I am now remembering a time when Nolan was a few months old, I was nursing him in the ladies lounge at the YMCA. Being in a private ladies-only area, I did not cover up. Most of the older ladies didn't mind and smiled sweetly. They were my grandmother's age, and I wondered how many of them nursed their own children, or maybe wished that they had. Then a mom with her young daughter, about 5 years old, came along. The little girl just stared at me and boldly asked, "Whatcha doin'?" I giggled, glanced at her mom, and said, "I'm feeding my baby. He's hungry". You would have though I told her that aliens were landing on the Earth. "Your feeding him? From your boob?" (I told you this kid was bold!) I just told her yes, as her mom apologized and quickly walked her to another area of the locker room. I don't know what her mom's explanation was on this subject, but I hope by the time this little girl grows up and decides to have children of her own, she will educate herself on the benefits of breastfeeding.
|Nolan at 2 months|
"The newborn baby has only three demands. They are warmth in the arms of his mother, food from her breasts, and security in the knowledge of her presence. Breastfeeding satisfies all three." - Grantly Dick-Reed, MD.
The American Academy of Pediatrics (AAP) recommends that breastfeeding continue for at least 12 months, and thereafter for as long as mother and baby desire. The World Health Organization (WHO) recommends continued breastfeeding up to 2 years of age or beyond. And, anthropologists would argue that breastfeeding should continue until 2-7 years. However, according to the CDC (Center for Disease Control), only 14% of babies are exclusively breastfed until they are 6 months old. http://www.cdc.gov/breastfeeding/faq/. And why is that? If a young girl or boy is never shown or exposed to breastfeeding, how are they to learn that breastfeeding is the normal and innate way to feed a baby? If a mother covers up all the time while feeding, older children might view breastfeeding as secretive or something to be embarrassed about. If a mother expresses that bottle-feeding and/or formula-feeding is the "best/easiest/normal" way to feed a baby, then that is what her children will learn and they in turn will view breastfeeding as "difficult/insufficient/time-consuming/painful" and may never even try. If a mother (or father) only views breasts as sexual, how will a child ever learn their real purpose?

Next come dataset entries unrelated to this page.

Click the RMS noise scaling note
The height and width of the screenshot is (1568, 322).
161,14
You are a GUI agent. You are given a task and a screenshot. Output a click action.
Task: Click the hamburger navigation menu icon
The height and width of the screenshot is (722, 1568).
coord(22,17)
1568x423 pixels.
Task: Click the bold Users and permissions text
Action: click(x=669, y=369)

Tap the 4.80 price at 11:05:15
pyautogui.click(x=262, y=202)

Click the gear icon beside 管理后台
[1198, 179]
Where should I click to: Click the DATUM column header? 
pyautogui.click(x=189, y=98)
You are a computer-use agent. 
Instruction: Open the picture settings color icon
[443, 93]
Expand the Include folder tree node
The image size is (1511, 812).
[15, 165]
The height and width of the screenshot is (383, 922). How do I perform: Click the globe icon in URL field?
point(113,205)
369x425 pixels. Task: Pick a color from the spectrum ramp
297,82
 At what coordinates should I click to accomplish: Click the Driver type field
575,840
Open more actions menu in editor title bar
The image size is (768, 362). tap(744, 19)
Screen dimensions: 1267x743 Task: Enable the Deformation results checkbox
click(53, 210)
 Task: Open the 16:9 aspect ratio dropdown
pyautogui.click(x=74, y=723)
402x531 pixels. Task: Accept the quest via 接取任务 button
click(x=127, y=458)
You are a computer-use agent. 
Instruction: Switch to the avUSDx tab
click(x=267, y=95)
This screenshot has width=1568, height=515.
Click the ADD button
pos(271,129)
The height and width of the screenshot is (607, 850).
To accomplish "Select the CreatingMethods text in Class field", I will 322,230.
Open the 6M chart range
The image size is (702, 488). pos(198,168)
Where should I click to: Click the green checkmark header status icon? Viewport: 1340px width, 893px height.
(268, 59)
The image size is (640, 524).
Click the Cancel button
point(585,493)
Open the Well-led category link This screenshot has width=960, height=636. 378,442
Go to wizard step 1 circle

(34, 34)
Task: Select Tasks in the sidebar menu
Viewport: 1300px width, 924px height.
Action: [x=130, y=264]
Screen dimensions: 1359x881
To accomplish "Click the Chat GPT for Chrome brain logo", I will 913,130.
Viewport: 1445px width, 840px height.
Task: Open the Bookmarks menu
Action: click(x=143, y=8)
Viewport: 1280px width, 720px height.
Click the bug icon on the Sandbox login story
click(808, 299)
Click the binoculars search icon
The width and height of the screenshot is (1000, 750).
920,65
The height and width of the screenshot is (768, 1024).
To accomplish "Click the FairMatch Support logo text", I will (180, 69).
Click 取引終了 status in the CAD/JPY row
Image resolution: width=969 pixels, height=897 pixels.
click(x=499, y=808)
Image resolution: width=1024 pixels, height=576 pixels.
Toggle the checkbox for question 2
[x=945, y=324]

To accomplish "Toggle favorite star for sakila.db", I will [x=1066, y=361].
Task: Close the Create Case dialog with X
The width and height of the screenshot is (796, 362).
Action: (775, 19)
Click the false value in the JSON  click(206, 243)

Above, I put bottle-feeding (breastmilk) and formula-feeding together for a reason. Although breastmilk is far superior to formula, the act of breastfeeding is far superior to bottle-feeding (breastmilk or formula). Dr. Jack Newman, MD explains this in his book, The Ultimate Breastfeeding Book of Answers as: "We often assume that if breastfeeding is not possible - a rare situation - formula is the second-best solution for feeding the baby. The World Health Organization (WHO), though, makes it very clear that infant formulas are not second best to breastfeeding. Second best would be the mother's own milk, pumped or expressed, and fed to her baby (perhaps with a cup or tube). This is only second best because the value of breastfeeding includes such benefits as the development of the baby's jaw and facial muscles as he nurses at the breast, and the transfer of germs back and forth between the mother and the baby, which helps protect the baby against infection and allergies, is more likely to occur when the mother and baby are together, touching, skin to skin and mouth to breast. Expressed milk won't provide those important factors, but is the next best thing to breastfeeding. If pumping or expressing is impossible, the third feeding suggestion on WHO's list is donated milk from a breastmilk bank. Only if that is also not available would artificial baby-milk feedings be used - the fourth-best solution." (I would also like to add that there are ways to make your own formula at home so that the ingredients are safe, organic and real. In my opinion, this would be the 4th option, and commercially-produced formula 5th).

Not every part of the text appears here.